» **Work instruction**: Each line of the data that includes the string "toolbar" is to be copied out.

» **Given entries**:
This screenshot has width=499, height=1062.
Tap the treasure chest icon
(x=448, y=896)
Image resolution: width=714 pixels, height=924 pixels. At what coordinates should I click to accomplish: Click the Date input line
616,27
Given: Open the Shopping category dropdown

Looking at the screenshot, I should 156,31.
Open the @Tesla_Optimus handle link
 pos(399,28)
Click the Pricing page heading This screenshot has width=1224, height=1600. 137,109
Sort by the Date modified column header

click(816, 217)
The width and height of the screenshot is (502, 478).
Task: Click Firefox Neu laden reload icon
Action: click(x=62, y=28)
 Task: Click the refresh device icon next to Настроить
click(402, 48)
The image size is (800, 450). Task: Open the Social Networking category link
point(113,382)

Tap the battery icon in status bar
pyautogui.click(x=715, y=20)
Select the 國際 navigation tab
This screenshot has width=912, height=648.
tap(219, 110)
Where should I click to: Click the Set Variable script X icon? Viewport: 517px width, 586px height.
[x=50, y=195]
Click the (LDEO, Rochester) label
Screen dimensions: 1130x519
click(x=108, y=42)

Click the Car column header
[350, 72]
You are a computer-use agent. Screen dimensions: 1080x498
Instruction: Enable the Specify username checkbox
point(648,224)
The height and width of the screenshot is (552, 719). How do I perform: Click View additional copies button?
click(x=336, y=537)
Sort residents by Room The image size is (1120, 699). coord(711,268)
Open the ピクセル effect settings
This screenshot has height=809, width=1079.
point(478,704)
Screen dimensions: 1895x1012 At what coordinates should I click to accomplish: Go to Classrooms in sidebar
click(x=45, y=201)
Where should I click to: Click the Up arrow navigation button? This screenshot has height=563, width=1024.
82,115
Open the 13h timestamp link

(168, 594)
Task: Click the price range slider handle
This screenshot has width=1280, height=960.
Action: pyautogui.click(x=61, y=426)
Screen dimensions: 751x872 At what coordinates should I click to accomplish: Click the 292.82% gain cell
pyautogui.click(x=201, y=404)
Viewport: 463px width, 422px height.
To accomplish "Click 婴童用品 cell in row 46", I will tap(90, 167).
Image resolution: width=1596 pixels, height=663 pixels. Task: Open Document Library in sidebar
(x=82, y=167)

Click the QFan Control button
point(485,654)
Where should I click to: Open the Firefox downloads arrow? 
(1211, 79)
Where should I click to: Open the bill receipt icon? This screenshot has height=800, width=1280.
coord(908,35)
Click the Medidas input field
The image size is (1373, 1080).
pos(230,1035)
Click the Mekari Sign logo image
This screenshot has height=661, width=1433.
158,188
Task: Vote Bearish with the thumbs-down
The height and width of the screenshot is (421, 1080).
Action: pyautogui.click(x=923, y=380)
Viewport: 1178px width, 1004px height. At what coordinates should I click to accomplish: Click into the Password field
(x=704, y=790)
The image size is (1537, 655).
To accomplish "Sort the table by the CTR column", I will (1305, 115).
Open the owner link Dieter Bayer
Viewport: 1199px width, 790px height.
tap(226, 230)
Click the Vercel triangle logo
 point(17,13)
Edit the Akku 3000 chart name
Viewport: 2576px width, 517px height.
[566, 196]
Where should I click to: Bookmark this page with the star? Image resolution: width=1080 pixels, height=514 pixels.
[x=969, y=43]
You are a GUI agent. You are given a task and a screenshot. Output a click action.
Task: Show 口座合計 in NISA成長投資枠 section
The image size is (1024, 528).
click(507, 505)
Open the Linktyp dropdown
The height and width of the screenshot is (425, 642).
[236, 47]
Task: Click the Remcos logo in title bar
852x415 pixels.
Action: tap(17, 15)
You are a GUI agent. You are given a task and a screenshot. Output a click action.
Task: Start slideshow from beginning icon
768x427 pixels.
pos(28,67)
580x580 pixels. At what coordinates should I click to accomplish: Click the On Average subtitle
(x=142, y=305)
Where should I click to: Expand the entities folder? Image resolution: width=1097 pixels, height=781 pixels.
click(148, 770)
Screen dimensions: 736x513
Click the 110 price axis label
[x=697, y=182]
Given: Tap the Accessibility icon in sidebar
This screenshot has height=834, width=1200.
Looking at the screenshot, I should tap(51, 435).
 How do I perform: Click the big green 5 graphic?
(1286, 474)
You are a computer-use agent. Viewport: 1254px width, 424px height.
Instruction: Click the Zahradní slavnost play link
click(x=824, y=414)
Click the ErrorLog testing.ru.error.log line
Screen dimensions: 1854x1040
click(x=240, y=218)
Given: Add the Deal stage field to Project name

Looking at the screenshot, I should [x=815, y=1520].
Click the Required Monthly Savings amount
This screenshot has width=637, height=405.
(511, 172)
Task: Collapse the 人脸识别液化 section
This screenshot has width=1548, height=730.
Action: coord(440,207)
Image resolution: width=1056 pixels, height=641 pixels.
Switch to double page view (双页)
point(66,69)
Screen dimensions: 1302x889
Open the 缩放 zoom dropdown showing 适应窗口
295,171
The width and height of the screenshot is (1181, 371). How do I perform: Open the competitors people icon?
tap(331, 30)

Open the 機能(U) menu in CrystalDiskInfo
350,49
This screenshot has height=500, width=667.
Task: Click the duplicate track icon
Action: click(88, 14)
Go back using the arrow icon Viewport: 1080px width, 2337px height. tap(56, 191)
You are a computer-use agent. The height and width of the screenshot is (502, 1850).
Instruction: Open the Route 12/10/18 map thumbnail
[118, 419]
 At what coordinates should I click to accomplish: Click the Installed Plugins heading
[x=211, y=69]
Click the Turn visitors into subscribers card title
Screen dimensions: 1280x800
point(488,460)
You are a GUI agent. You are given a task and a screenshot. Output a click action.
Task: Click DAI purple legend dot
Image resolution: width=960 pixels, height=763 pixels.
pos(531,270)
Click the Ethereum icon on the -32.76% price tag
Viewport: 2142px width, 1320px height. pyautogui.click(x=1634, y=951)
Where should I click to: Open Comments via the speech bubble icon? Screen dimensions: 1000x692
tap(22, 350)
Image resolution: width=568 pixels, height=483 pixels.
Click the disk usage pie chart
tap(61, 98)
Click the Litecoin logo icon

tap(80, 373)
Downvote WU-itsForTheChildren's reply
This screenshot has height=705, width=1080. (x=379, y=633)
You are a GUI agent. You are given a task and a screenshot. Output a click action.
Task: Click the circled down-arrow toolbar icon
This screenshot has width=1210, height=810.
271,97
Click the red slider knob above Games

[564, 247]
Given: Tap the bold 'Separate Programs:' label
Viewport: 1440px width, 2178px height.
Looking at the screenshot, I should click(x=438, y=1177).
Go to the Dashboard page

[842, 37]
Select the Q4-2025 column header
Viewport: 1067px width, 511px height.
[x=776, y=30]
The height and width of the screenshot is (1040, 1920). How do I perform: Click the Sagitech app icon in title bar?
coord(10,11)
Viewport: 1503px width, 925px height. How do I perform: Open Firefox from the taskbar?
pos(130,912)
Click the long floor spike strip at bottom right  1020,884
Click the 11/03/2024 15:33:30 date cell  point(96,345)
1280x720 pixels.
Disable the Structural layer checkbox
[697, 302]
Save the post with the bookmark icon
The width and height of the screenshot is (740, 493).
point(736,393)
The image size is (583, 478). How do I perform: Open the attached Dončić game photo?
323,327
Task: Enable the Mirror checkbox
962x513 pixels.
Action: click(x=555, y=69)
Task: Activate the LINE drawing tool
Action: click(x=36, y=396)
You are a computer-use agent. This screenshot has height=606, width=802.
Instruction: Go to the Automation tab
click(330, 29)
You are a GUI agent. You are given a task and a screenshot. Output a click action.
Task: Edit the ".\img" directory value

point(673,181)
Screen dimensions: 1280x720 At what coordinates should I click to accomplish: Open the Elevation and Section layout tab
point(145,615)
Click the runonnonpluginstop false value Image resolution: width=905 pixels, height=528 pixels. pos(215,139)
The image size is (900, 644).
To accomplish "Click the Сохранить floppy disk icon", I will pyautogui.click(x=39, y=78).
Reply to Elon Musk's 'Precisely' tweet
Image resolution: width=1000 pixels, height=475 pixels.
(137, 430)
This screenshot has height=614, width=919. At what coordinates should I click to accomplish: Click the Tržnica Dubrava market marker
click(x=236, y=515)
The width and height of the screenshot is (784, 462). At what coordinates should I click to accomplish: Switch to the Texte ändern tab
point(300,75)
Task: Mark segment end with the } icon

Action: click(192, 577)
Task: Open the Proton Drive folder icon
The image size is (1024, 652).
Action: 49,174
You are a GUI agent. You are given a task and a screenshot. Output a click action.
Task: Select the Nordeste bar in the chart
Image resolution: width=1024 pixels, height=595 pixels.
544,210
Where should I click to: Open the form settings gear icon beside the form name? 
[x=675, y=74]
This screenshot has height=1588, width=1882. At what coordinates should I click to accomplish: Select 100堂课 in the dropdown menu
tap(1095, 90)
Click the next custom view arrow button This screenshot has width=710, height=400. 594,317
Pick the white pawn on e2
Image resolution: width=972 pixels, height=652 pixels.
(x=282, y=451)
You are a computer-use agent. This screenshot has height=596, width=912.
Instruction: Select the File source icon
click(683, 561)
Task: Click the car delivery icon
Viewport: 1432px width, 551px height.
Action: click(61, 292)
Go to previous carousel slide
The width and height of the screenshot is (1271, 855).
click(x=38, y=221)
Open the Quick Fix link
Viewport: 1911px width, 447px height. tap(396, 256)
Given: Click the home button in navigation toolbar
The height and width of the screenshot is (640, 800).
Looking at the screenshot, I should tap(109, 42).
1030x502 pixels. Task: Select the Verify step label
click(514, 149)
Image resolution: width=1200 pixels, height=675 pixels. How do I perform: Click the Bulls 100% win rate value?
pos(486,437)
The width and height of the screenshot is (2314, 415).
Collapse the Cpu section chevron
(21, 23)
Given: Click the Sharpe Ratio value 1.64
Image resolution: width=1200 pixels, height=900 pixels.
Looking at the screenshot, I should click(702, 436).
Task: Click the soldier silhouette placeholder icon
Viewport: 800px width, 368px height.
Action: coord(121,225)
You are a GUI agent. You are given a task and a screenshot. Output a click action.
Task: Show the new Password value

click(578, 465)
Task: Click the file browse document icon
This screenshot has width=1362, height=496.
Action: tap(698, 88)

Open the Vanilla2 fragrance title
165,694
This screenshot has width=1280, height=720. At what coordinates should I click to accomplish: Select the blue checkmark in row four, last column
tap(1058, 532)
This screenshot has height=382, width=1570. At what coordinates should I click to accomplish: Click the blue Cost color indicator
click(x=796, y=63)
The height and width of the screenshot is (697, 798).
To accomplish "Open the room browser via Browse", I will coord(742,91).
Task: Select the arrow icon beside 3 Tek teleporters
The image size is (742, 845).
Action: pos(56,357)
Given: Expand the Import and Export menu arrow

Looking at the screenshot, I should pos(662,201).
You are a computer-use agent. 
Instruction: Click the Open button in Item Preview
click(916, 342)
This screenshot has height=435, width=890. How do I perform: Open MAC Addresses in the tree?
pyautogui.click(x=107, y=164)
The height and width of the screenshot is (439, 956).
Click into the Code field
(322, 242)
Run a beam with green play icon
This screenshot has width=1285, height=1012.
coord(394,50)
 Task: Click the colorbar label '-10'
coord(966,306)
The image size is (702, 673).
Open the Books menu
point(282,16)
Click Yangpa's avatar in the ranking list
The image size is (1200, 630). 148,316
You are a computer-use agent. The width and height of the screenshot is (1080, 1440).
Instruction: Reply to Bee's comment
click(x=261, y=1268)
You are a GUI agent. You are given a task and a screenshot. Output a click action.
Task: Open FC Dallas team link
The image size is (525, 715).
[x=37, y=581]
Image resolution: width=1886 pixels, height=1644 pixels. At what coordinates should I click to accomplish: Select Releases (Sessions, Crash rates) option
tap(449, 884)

» **Response to the exercise**:
Task: Click the circled down-arrow toolbar icon
Given: Click the home button in navigation toolbar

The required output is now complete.